The two bros use contrasting colours when racing. Vincent is wearing white, symbolising purity whilst his bro, using black represents run-ins, and something that has actually been damaged. When his brother asks how he could potentially have beaten him, Vincent responds “This is how I did it, Anton. I never saved anything for the swim back”. This quote even more supports the concept of free will vs. destiny which our free choice and our determination are what eventually identify the path our life will take.

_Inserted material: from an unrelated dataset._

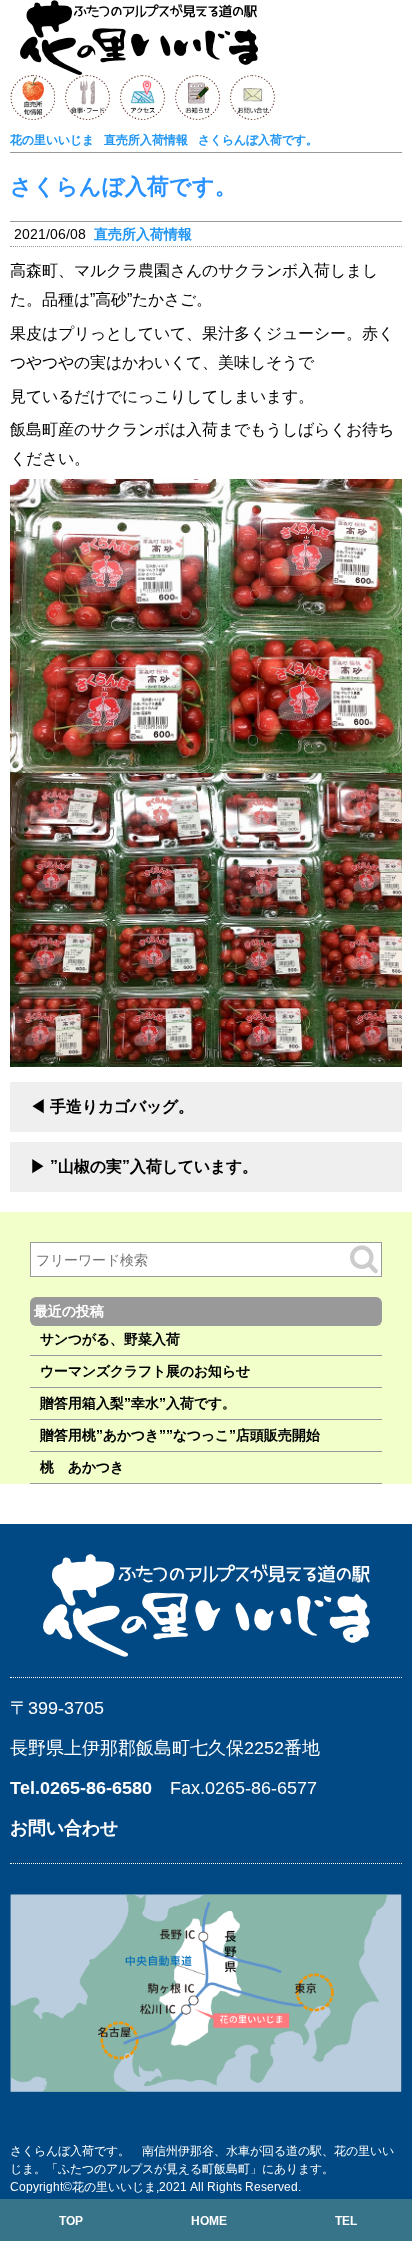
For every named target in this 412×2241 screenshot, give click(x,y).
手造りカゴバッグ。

For that reason, by taking a step back and examining the contextual concerns of the time that texts were written in, enables us to plainly see the concerns and values the authors of texts are attempting to produce. In Ray Bradbury’s Fahrenheit 451 the significant value he is trying to send out is that literature is far more important than innovation and reveals to us his concerns for control of ideas and the limit of understanding one is allowed. Andrew Niccol’s Gattaca notifies the audience of the values of specific identities and surpassing one’s limits. He allows us to understand the fascination with being best can be a baseless risk.
Both these authors of Science Fiction address to their audience of the unnecessary extremes that our world might result in if we do not understand what our limits are. The context and techniques of these two averages have actually supported the statement that Sci-fi authors produce dystopias to communicate their concerns about society and its future. They utilize these strategies to underline what society would be like if a totalitarian regime is enforced on society, where private thought is dissuaded and propaganda is fed to the masses in order to manage society.